**What is being asked**
Each line from the beginning of the data below through the line containing "Task: Click the play icon beside the G2 row" should be repeated exactly, please.

**Saved entries**
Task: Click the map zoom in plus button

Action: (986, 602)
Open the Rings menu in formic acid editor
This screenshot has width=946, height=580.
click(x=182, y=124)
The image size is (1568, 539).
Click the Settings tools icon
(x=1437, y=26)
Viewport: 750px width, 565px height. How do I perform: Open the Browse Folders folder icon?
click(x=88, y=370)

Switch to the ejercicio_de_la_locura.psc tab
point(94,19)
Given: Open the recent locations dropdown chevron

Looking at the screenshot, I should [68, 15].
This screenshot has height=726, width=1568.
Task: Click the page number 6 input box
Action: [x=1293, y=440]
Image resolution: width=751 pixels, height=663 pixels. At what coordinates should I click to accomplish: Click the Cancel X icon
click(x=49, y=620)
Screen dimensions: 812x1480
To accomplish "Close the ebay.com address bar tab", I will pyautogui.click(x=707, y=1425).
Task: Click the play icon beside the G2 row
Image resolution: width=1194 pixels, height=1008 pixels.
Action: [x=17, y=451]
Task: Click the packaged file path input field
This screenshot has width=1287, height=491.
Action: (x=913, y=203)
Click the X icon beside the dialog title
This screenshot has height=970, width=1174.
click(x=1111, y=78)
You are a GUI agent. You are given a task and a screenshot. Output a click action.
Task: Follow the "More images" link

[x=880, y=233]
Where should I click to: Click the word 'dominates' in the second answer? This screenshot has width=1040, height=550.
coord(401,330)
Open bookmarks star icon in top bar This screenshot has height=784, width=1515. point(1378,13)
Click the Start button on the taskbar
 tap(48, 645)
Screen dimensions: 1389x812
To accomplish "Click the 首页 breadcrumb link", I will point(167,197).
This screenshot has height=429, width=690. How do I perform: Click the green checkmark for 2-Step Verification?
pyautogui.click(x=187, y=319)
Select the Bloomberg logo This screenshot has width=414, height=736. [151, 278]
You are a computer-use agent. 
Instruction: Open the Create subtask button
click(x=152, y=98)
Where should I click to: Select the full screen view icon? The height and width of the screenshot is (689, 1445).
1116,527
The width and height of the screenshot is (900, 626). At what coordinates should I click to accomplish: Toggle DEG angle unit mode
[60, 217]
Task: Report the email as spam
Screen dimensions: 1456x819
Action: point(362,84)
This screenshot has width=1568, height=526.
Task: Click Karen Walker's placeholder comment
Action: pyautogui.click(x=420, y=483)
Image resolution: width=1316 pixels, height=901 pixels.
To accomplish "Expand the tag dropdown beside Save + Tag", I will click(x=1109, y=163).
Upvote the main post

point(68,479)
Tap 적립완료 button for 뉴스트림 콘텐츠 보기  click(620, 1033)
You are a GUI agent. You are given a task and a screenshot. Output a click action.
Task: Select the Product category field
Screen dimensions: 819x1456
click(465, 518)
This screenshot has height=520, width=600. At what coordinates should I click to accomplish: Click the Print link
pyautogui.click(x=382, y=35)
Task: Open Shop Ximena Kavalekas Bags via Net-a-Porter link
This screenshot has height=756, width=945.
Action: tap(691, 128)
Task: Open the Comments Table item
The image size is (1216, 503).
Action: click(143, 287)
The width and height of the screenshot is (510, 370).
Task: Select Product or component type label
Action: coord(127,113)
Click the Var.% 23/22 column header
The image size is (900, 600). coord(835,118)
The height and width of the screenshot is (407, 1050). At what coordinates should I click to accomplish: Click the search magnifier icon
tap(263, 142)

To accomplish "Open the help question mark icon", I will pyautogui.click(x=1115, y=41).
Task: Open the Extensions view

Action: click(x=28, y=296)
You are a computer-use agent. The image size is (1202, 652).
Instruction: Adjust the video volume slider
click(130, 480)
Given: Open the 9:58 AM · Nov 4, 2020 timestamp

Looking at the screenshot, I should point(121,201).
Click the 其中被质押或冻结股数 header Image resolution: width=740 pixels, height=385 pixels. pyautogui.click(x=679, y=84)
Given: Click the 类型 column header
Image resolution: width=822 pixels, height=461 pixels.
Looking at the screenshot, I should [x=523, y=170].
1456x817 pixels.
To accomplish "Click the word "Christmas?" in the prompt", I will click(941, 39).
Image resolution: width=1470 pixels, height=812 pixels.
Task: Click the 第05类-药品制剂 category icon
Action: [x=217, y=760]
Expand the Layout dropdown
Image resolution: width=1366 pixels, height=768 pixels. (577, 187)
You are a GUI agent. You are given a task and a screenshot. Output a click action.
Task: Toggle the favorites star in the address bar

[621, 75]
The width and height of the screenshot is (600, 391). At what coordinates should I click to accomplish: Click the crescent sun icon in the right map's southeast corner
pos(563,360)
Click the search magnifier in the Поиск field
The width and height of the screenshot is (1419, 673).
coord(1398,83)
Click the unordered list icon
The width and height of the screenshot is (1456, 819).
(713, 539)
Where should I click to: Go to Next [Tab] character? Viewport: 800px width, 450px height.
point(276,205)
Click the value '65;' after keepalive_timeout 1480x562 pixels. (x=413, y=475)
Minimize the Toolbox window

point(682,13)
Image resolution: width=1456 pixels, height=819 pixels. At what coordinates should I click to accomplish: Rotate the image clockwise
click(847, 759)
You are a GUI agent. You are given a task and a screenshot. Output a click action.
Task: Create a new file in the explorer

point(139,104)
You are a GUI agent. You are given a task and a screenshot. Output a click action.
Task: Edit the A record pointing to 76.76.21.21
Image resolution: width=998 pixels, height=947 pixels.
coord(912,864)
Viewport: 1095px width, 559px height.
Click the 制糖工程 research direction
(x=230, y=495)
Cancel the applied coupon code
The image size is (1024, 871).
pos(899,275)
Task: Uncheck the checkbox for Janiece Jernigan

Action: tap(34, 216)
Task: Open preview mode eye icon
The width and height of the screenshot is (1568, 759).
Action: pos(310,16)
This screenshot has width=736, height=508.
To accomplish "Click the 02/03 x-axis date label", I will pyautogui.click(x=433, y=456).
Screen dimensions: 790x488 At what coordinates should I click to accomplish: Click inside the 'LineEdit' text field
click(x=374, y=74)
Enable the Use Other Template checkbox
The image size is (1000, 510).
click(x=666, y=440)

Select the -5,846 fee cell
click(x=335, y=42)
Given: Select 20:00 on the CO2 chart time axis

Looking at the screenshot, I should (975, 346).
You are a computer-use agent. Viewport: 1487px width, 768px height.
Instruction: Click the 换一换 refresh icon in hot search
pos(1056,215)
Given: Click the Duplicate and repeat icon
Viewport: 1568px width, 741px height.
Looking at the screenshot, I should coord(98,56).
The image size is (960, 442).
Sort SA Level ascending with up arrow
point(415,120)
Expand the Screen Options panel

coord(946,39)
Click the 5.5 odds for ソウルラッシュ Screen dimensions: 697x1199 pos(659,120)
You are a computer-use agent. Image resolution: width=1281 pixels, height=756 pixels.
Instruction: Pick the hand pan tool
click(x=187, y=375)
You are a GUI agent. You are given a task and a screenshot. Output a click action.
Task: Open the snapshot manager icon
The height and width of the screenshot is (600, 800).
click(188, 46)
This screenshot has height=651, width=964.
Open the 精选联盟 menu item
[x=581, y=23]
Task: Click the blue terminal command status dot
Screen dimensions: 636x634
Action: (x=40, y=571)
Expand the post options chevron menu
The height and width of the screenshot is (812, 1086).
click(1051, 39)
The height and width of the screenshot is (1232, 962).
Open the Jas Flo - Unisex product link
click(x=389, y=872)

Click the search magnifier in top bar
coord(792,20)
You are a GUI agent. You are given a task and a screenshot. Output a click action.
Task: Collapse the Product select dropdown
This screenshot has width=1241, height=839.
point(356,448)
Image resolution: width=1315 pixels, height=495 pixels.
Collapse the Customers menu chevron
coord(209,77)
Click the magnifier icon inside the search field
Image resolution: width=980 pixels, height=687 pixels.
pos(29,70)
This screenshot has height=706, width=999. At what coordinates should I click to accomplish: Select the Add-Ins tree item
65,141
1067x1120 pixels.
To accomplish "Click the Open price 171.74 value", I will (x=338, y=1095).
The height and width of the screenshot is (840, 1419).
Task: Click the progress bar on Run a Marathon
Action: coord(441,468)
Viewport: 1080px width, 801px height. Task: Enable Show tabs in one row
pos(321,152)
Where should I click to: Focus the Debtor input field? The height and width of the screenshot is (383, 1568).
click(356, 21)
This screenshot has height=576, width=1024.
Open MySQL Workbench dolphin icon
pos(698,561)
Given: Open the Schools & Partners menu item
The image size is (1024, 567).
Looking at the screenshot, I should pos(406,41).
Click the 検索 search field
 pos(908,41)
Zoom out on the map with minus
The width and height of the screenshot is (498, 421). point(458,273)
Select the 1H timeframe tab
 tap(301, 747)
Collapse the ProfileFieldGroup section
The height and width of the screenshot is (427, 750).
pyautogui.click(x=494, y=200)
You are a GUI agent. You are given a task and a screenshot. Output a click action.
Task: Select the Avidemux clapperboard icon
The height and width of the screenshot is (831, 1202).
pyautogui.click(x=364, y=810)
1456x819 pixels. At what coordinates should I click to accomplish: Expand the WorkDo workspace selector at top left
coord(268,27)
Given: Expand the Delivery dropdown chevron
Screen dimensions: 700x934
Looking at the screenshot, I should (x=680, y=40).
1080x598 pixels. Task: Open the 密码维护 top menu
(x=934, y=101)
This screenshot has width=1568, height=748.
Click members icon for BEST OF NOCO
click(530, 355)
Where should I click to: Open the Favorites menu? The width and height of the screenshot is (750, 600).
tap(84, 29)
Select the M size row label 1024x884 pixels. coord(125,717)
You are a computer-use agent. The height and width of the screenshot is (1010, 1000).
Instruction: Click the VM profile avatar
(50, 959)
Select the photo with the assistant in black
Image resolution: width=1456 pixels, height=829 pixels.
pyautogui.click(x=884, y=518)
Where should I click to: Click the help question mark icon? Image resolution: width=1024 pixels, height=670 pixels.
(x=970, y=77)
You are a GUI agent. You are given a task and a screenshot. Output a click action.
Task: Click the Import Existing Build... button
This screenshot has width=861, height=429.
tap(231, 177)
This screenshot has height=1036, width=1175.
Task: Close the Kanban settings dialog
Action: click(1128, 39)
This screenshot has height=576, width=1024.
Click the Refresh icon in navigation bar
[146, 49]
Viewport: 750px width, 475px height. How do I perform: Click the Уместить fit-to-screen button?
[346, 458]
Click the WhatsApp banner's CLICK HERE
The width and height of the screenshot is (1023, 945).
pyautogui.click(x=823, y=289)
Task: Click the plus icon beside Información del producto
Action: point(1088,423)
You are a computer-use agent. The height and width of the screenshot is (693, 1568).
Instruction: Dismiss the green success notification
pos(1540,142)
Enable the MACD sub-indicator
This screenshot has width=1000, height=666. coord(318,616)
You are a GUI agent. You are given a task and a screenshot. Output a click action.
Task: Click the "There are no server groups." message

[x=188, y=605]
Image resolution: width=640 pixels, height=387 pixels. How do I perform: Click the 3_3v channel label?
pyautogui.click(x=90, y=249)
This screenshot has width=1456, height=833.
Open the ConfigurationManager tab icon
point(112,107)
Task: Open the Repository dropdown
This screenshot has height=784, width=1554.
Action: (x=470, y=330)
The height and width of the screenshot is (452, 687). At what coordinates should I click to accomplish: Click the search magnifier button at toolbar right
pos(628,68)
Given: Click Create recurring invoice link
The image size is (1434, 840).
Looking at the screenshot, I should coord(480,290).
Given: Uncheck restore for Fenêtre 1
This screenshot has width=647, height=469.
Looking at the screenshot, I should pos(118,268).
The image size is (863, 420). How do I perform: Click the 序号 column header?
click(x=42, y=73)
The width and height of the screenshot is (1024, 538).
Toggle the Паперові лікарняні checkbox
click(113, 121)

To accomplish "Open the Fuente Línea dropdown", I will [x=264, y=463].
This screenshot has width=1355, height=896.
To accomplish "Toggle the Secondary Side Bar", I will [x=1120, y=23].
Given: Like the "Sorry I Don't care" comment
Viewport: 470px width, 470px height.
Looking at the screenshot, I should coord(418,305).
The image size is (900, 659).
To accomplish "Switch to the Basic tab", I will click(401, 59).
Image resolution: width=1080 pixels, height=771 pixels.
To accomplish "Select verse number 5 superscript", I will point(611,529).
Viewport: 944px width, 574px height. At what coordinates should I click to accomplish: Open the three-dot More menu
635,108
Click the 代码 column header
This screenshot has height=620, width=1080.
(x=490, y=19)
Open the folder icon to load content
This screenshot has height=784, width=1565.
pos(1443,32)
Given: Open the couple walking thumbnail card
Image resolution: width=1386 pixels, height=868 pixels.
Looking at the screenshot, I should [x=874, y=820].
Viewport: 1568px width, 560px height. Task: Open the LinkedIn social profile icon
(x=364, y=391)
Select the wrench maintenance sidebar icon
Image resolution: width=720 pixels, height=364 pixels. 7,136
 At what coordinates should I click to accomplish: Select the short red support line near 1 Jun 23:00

**Output of the task**
Task: Click the map zoom in plus button

Action: (986, 602)
Open the Rings menu in formic acid editor
This screenshot has width=946, height=580.
click(x=182, y=124)
The image size is (1568, 539).
Click the Settings tools icon
(x=1437, y=26)
Viewport: 750px width, 565px height. How do I perform: Open the Browse Folders folder icon?
click(x=88, y=370)

Switch to the ejercicio_de_la_locura.psc tab
point(94,19)
Given: Open the recent locations dropdown chevron

Looking at the screenshot, I should [68, 15].
This screenshot has height=726, width=1568.
Task: Click the page number 6 input box
Action: [x=1293, y=440]
Image resolution: width=751 pixels, height=663 pixels. At what coordinates should I click to accomplish: Click the Cancel X icon
click(x=49, y=620)
Screen dimensions: 812x1480
To accomplish "Close the ebay.com address bar tab", I will pyautogui.click(x=707, y=1425).
Task: Click the play icon beside the G2 row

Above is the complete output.